• **Selected text**:

Matching Mole may have lasted just under a year when it surfaced 35 years ago, but public interest in drummer/vocalist Robert Wyatt's first post-Soft Machine project continues to be strong. On the Radio isn't the first archival live release, and nearly three-quarters of the material was previously available, but only for a short time. This remastered reissue of five BBC Radio studio and live dates features significantly improved sound, but what sets it apart from the earlier Windsong BBC release is the previously unavailable twenty-minute medley that opens this 78-minute disc.
Matching Mole began as a solo project for Wyatt. But the chemistry that emerged with pianist David MacRae, guitarist Phil Miller, bassist Bill MacCormick and organist Dave Sinclair (who left after the first album and appears on only two dates here) quickly turned it into a group effort.

• **Dataset entries**:
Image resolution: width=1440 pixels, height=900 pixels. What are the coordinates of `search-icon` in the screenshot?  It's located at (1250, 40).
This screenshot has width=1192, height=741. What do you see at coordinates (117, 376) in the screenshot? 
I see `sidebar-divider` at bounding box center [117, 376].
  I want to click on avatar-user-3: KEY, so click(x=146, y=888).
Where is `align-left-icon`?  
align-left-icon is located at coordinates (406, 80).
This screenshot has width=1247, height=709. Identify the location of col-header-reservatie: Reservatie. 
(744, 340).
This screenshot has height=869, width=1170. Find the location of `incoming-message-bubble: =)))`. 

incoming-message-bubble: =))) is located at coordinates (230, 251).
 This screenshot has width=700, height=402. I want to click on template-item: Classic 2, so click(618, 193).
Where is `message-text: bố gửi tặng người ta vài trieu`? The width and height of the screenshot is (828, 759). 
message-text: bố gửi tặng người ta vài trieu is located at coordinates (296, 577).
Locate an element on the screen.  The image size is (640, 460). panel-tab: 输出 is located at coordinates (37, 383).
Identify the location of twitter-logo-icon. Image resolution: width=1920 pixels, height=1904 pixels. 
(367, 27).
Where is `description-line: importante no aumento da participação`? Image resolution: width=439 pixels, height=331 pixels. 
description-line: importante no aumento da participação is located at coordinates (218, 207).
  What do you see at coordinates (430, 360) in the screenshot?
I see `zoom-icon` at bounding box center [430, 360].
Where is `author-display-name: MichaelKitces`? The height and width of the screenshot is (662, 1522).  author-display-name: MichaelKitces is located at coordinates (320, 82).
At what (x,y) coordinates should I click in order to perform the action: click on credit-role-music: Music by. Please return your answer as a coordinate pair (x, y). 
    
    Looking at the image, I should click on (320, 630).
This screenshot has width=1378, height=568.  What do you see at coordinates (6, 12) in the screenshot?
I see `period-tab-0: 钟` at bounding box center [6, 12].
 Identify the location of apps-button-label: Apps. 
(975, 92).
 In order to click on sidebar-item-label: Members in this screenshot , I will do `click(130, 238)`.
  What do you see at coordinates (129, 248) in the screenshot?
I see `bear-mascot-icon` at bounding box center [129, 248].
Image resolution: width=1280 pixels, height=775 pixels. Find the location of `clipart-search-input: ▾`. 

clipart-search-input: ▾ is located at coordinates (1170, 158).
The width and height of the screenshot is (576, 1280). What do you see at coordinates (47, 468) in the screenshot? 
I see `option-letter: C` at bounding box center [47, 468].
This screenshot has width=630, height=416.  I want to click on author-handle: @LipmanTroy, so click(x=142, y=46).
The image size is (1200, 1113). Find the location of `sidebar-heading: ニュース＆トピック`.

• **Instructions**:
• a. Set down, word for word, the part of the Matching Mole review from "Matching Mole began" to "a group effort.".
• b. Name every musician mentioned in the Matching Mole review, with the instrument or role it gives each one.

• **Activity answers**:
• a.
Matching Mole began as a solo project for Wyatt. But the chemistry that emerged with pianist David MacRae, guitarist Phil Miller, bassist Bill MacCormick and organist Dave Sinclair (who left after the first album and appears on only two dates here) quickly turned it into a group effort.

• b.
- Robert Wyatt: drummer/vocalist
- David MacRae: pianist
- Phil Miller: guitarist
- Bill MacCormick: bassist
- Dave Sinclair: organist